### Passage choisi

La libéralisation des flux de capitaux financiers a supprimé le contrôle de légalité publique sur les banques et sur le capital des entreprises dans une économie mondiale où les États n’avaient plus les moyens d’une responsabilité monétaire. La libre négociation du crédit et de la convertibilité des changes en dollar a supprimé la réalité d’une maîtrise politique de l’économie humanisante. La déconnexion monétaire étatsunienne par déterritorialisation du capital entre l’économie réelle et l’économie des droits humains est désormais la norme mondiale. Les élites politiques du monde entier ont peu ou prou adhéré au régime du dollar libertaire pour ne plus assumer la responsabilité financière réelle de leurs promesses et de leurs discours.
Le crédit mondialisé en dollar finance les balances de paiements par des intérêts exclusivement privés, lesquels sont libres d’appliquer les régimes de droit les moins couteux tant en obligation du capital qu’en assurance fiscale publique. La cloison de verre entre le capital passif et le capital actif formée par toute monnaie librement convertible en dollar contient une triple incitation financière à détruire la réalité économique. La mise en concurrence systémique des souverainetés juridiques minimise indéfiniment la rémunération du travail des consommateurs. La rémunération du capital nominal transnational est déconnectée de la demande réelle mesurable des biens.

### Extrait de données
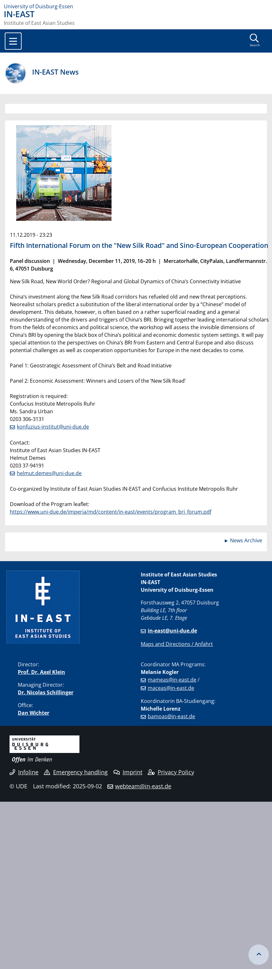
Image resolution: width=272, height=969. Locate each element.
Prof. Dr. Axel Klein (41, 672)
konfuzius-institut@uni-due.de (53, 426)
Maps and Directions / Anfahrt (177, 643)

### Objectif de l'exercice
Poursuivez le passage sur la finance mondialisée à la suite de sa dernière phrase. Les données ci-dessus ne proviennent pas de la même source que le passage sur la finance mondialisée.

### La réponse
Le capital privé passif déterritorialisé est de fait exonéré de sa contribution économique à l’assurance publique des droits qui fondent l’existence du capital réel actif. Enfin le capital réel privé et public est librement dirigé par des intérêts cachés, illisibles au consommateur citoyen, qui imposent des choix d’investissement sans rapport vérifiable avec une croissance humaine réelle. Le décrochage systémique entre l’économie réelle et la comptabilité financière est en pratique comblé par la croissance virtuelle illimitée des dettes publiques et privées.
Les monnaies ne sont pas indexées sur l’efficacité économique des autorités publiques de régulation du crédit. Le droit n’est pas interprété dans des périmètres de souveraineté définie et délimité. Le calcul économique anonyme et anomique perd toute assise réelle. L’anticipation de la valeur ajoutée issue du travail est diluée dans des modèles financiers où les prix sont détachés des acheteurs et des vendeurs réels et où le travail de production effective n’est pas spécifié par les communautés humaines qui le font exister.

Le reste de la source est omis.